[Data for the task]

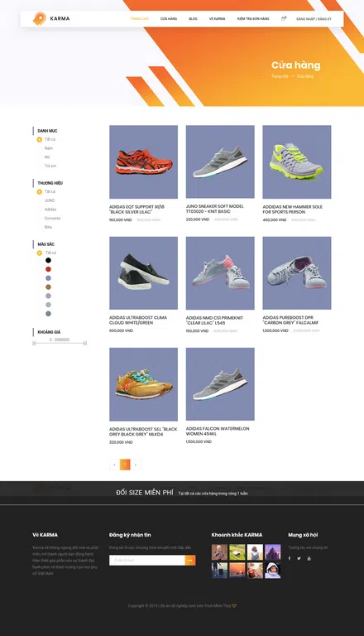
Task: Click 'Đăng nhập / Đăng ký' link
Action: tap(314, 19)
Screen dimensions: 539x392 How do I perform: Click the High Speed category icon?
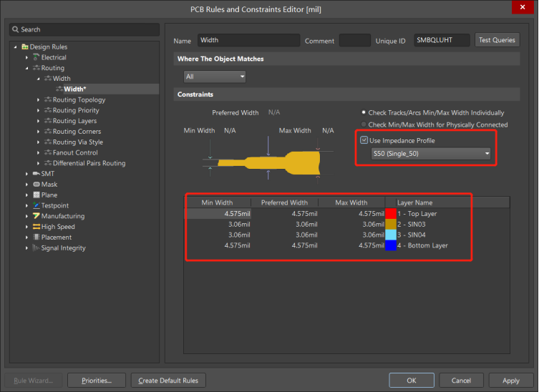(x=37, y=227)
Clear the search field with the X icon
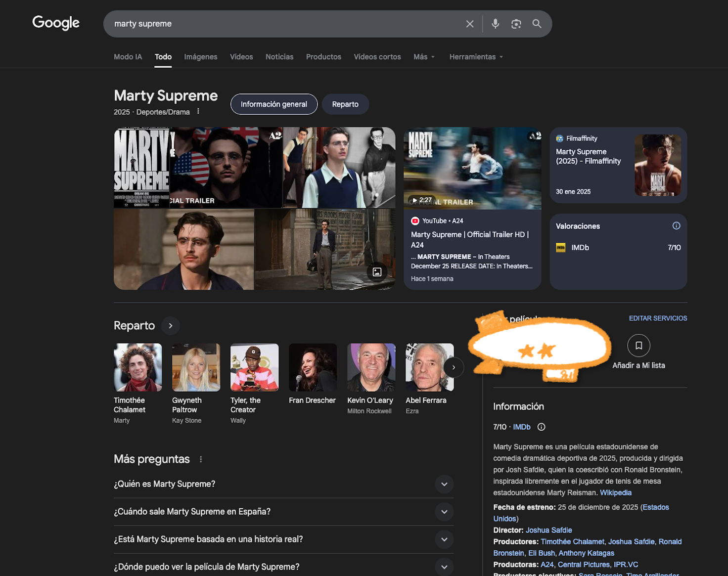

[/Data for the task]
[Data for the task]

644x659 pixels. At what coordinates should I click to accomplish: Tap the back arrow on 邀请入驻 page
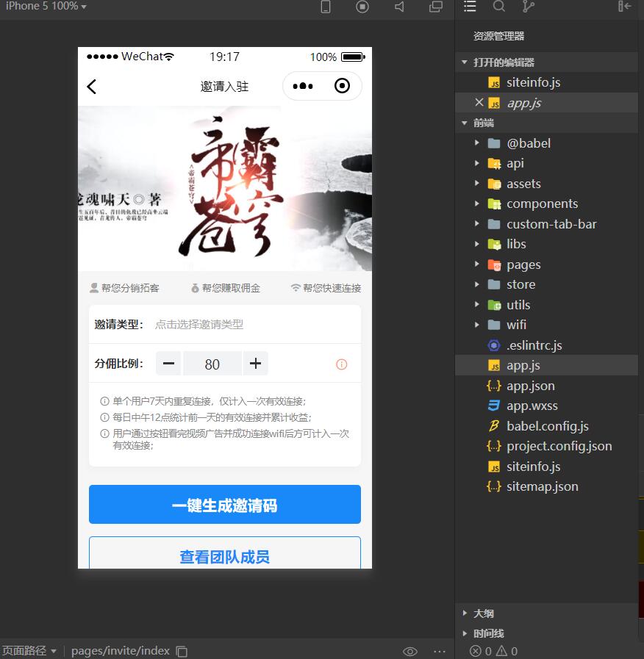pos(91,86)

[/Data for the task]

= What you should do =
In the entries above, find the line with "Screen dimensions: 539x392" and the line with "Clear the search field with the X icon". Return exactly those lines and all the ones between them, pictures excluded.

= Written response =
Screen dimensions: 539x392 How do I perform: Click the High Speed category icon?
(x=37, y=227)
Clear the search field with the X icon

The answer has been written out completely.